Diarmuid Mac Muireadhaigh

Diarmuid Mac Muireadhaigh (English: Dermot McMurray), Irish poet, alive late 17th century.

Biography

Mac Muireadhaigh is believed to be the composer of a 23 verse poem in honour of Gordon O'Neill, Gluaisigh ribh a ghlac rannsa ... Paul Walsh notes that "Our poem would seem to have been addressed to him before the stirring times of his last years in Ireland," meaning it was written for O'Neill sometime in the 1680s.

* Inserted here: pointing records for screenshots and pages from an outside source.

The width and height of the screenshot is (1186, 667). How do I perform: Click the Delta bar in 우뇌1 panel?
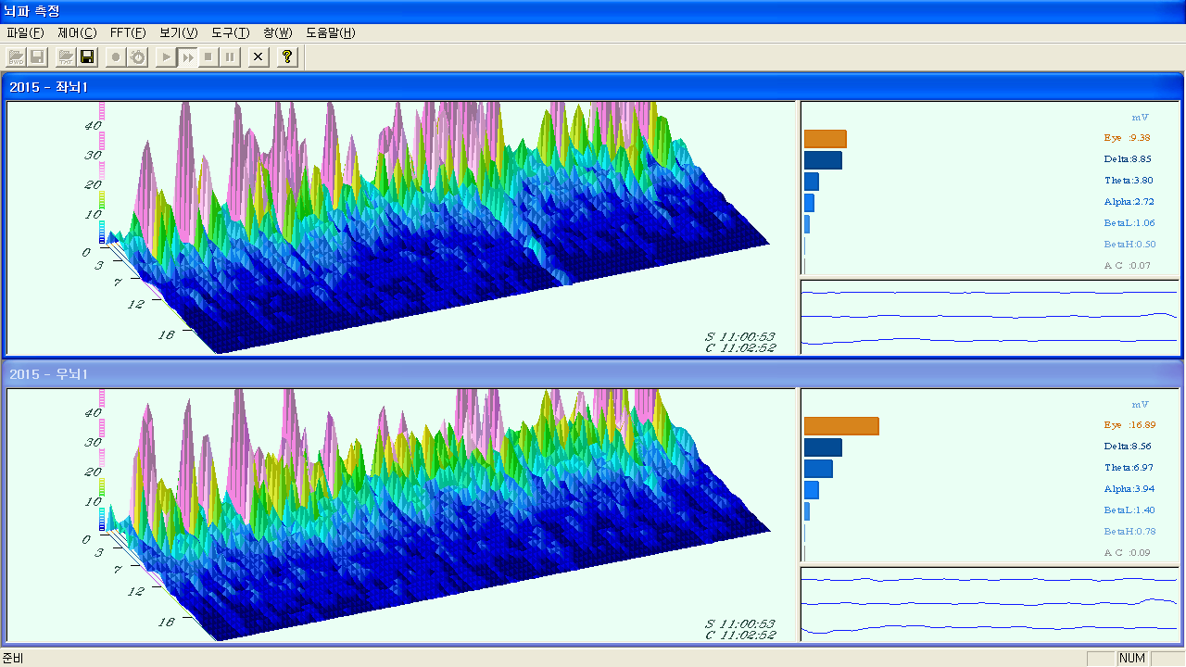tap(823, 447)
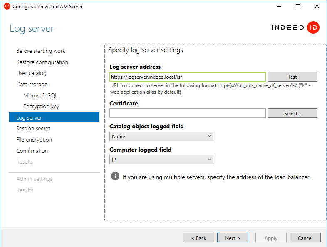The height and width of the screenshot is (247, 327).
Task: Open Encryption key sub-step
Action: pyautogui.click(x=41, y=106)
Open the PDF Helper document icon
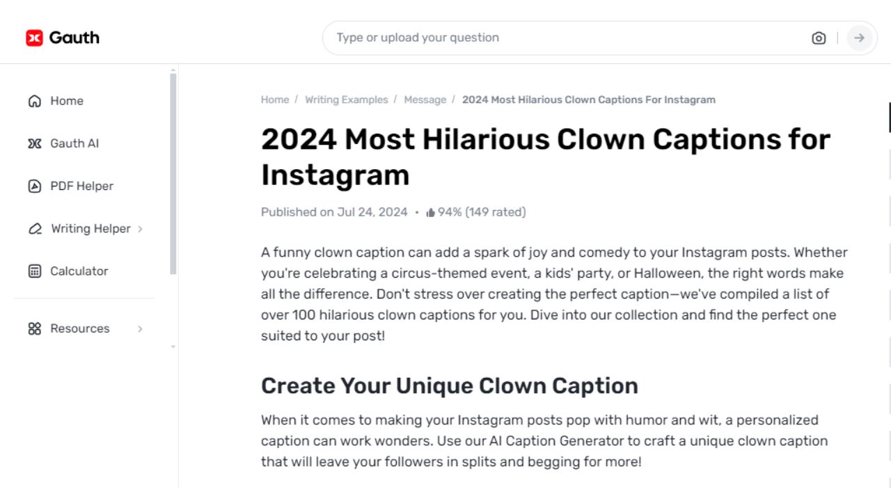 [x=35, y=186]
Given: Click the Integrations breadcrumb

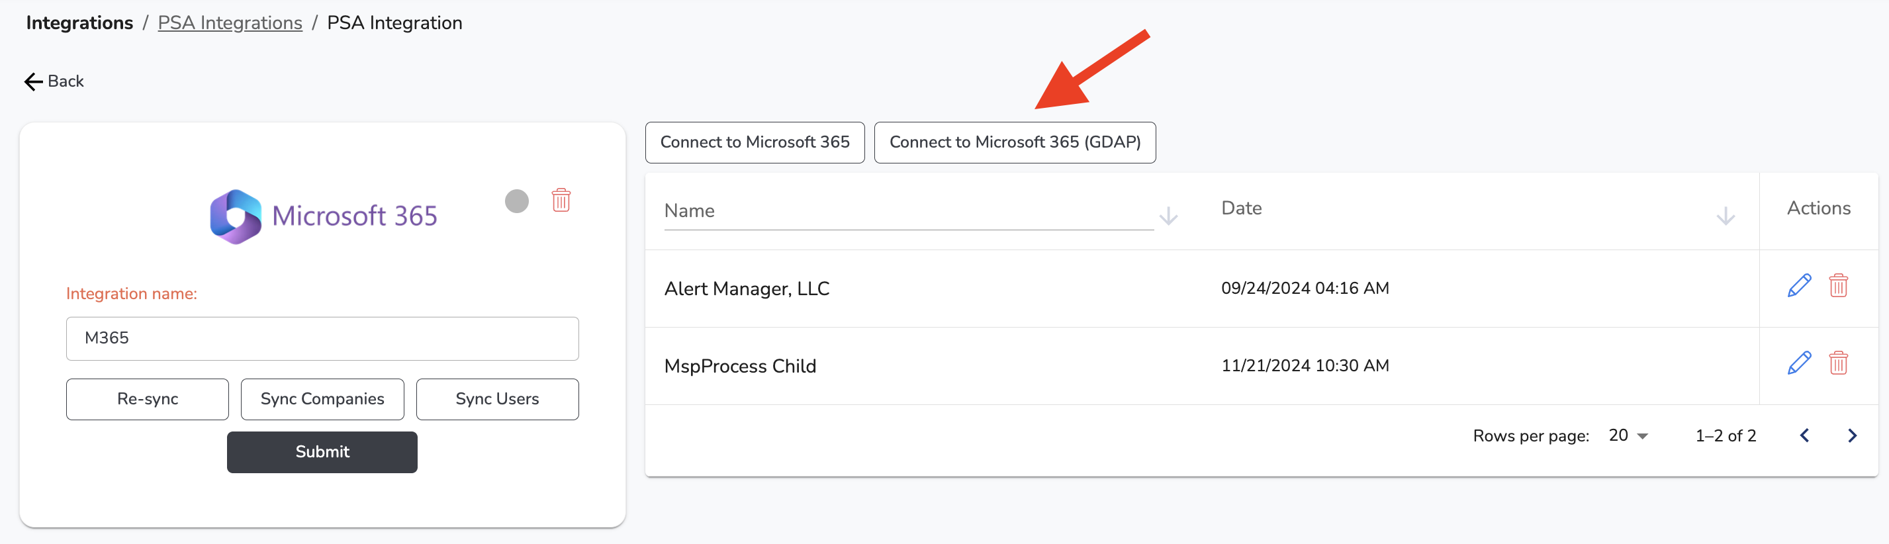Looking at the screenshot, I should (x=79, y=23).
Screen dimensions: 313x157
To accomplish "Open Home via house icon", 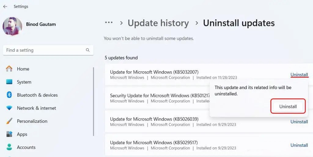I will click(x=9, y=69).
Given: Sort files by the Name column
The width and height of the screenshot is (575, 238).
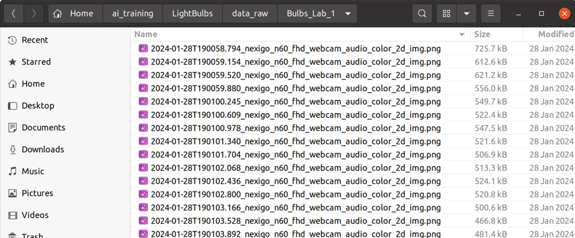Looking at the screenshot, I should [x=146, y=34].
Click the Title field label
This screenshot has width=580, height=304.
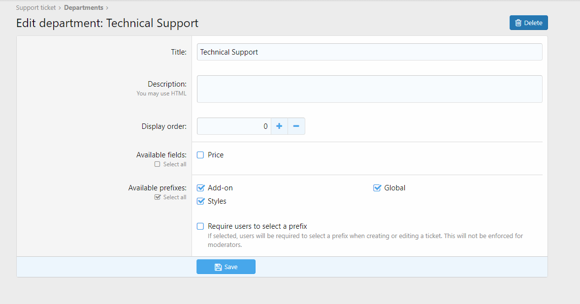[178, 52]
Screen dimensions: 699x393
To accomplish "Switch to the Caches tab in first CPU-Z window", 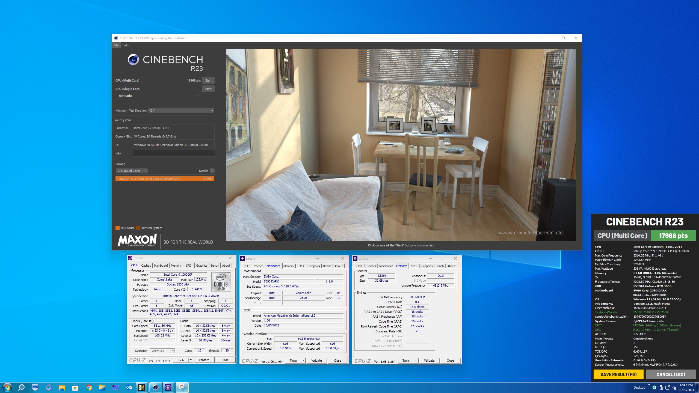I will point(146,266).
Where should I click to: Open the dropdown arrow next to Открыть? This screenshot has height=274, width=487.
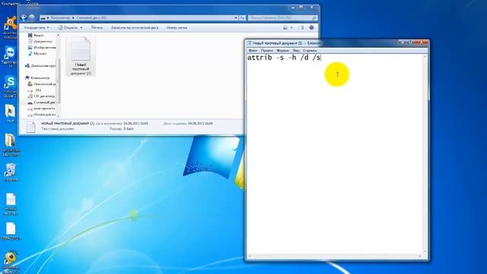click(x=81, y=27)
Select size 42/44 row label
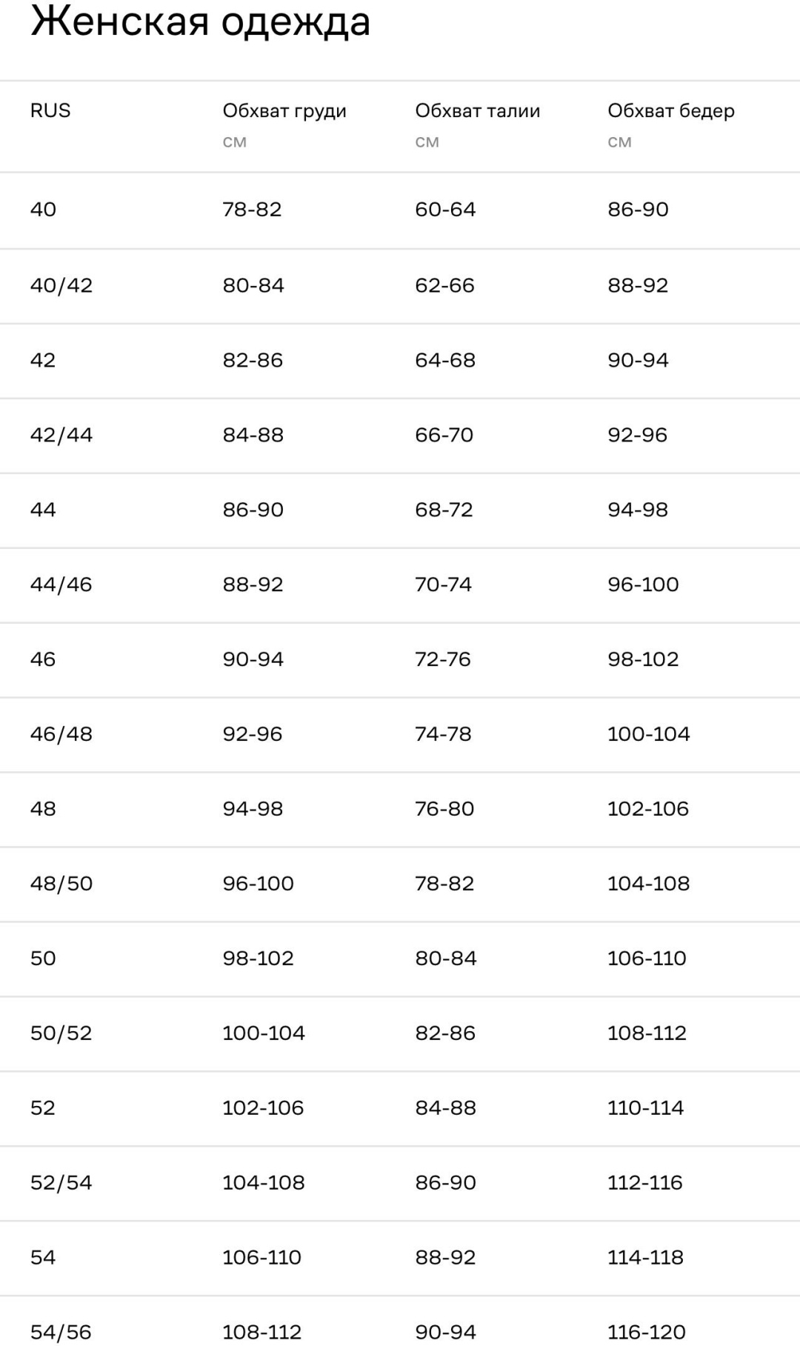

No other details of Mac Muireadhaigh appear to be known, although a man of his surname was killed in action at the Battle of Aughrim in 1691, and was grandfather of Séamus Mór Mac Mhurchaidh, poet and outlaw, who was executed in 1750.

The poem

The first four verses of the poem:[1]

Gluaisigh ribh a ghlac rannsa
(ná fuirghe a bfad agamsa)
go hO Néill na ngruadh ngarrtha
do féin sdual gach deaghtarrtha
Abruidh uaim re a fholt tais
gur end sibh don chrann iomhais
do bhean me (sa taoibh re tuinn)
don chraoibh go ngé ^ núir náluinn
Innsigh dhósan do shúr suilt
doighre Cuind et Cormuic
go bfuil im sdórsa lámh libh
lán cóffra dona cnóaibh
Mac Sir Féidhlim flaith Eamhna
gion go labhair Gaoidhealga X.
do dhéin gáire gléghlan ruibh
ní náire dhó féin bhar bféuchuin

Go, ye handful of verses —
stay not long with me —
to Néill of the fine cheeks,
to him everything good is due.
Say to his soft hair, from me,
that ye are a nut from the tree
which I plucked — its side was towards the ground —
from the branch with fresh beautiful appearance.
Tell him, to excite mirth,
Conn's and Cormac's heir,
that in my store with ye
there is a cofferful.
Sir Féidhlim's son, Emhain's prince,
though he speaks not Irish, shall bestow
on ye a clear-bright laugh, no shame for
him it is to look upon ye.

References

  1. "Gleanings from Irish manuscripts". National Library of Scotland. p. 101. Retrieved 2018-01-18.